> _STATED EXERCISE_:
Please reproduce the rows below word for word, beginning with the very first row and going on through the line with "Action: point(80,430)", both included.

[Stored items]
::::::

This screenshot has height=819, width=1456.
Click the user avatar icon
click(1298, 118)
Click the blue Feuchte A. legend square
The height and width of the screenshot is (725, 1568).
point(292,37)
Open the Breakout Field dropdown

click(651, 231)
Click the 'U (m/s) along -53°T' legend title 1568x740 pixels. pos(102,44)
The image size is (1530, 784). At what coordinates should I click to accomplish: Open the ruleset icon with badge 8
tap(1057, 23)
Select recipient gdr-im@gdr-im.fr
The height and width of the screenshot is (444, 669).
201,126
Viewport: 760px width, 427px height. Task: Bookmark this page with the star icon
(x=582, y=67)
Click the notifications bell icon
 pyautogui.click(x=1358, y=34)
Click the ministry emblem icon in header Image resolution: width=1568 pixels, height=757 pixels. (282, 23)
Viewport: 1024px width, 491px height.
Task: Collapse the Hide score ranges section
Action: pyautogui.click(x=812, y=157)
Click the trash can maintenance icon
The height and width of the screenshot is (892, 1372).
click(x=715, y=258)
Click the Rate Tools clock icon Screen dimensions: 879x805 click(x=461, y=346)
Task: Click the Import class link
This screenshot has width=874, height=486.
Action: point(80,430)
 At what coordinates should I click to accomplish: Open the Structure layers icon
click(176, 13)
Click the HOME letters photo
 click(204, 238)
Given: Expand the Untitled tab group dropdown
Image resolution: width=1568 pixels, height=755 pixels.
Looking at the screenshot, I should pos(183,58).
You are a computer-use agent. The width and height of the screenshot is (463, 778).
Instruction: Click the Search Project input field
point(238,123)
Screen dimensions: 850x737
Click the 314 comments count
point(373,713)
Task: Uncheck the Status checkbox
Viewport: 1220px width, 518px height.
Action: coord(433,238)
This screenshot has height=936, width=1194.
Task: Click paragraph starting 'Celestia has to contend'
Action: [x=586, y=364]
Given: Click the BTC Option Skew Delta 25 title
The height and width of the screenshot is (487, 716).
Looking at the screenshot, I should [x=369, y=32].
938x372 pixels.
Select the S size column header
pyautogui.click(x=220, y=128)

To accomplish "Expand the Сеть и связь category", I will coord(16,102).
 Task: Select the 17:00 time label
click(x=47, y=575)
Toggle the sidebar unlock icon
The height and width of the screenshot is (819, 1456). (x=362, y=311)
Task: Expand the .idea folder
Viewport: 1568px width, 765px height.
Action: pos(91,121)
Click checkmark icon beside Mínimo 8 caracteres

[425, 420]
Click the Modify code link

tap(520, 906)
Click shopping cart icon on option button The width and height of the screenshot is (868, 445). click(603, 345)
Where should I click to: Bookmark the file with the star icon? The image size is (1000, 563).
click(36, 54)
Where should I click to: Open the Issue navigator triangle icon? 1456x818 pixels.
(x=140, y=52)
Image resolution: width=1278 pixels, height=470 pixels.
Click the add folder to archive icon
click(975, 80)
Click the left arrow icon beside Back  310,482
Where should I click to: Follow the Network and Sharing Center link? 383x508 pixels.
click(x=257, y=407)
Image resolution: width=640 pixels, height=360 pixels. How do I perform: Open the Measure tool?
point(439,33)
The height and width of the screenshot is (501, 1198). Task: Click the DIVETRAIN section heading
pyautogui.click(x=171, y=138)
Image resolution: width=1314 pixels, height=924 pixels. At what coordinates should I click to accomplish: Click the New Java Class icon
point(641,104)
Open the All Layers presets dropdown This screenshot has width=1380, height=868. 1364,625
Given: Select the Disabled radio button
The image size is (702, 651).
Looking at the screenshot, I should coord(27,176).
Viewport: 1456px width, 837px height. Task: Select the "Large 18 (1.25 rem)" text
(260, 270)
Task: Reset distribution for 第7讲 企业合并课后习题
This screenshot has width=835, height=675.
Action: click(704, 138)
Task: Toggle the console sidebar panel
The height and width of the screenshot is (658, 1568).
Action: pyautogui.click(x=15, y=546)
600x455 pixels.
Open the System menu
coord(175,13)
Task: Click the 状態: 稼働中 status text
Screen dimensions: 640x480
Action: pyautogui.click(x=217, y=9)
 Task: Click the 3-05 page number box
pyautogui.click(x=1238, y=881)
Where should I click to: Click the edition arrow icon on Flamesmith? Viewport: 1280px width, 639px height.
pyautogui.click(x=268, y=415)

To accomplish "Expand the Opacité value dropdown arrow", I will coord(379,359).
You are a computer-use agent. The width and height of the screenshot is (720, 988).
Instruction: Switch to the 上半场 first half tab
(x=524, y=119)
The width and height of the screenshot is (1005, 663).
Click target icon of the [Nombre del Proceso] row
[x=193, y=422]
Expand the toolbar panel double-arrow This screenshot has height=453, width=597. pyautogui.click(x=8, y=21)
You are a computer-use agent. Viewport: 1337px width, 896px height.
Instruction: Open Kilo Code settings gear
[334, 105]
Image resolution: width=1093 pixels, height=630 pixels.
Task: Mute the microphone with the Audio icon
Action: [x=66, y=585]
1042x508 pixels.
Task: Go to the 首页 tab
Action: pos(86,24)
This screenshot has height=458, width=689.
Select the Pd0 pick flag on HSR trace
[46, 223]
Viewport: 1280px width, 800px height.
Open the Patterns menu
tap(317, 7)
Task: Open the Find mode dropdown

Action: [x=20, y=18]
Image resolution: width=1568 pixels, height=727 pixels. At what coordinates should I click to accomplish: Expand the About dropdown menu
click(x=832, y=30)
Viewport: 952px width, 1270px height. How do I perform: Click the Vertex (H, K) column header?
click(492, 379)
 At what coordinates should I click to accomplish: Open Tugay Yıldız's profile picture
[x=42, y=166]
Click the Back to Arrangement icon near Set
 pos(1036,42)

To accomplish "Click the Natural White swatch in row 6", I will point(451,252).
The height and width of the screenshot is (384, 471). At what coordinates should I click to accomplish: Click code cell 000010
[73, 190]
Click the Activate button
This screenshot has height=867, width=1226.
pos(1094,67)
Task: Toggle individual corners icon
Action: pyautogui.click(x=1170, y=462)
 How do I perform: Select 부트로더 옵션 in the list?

::::::

> _THE COMPLETED TASK_:
This screenshot has height=819, width=1456.
Click the user avatar icon
click(1298, 118)
Click the blue Feuchte A. legend square
The height and width of the screenshot is (725, 1568).
point(292,37)
Open the Breakout Field dropdown

click(651, 231)
Click the 'U (m/s) along -53°T' legend title 1568x740 pixels. pos(102,44)
The image size is (1530, 784). At what coordinates should I click to accomplish: Open the ruleset icon with badge 8
tap(1057, 23)
Select recipient gdr-im@gdr-im.fr
The height and width of the screenshot is (444, 669).
201,126
Viewport: 760px width, 427px height. Task: Bookmark this page with the star icon
(x=582, y=67)
Click the notifications bell icon
 pyautogui.click(x=1358, y=34)
Click the ministry emblem icon in header Image resolution: width=1568 pixels, height=757 pixels. (282, 23)
Viewport: 1024px width, 491px height.
Task: Collapse the Hide score ranges section
Action: pyautogui.click(x=812, y=157)
Click the trash can maintenance icon
The height and width of the screenshot is (892, 1372).
click(x=715, y=258)
Click the Rate Tools clock icon Screen dimensions: 879x805 click(x=461, y=346)
Task: Click the Import class link
This screenshot has width=874, height=486.
Action: point(80,430)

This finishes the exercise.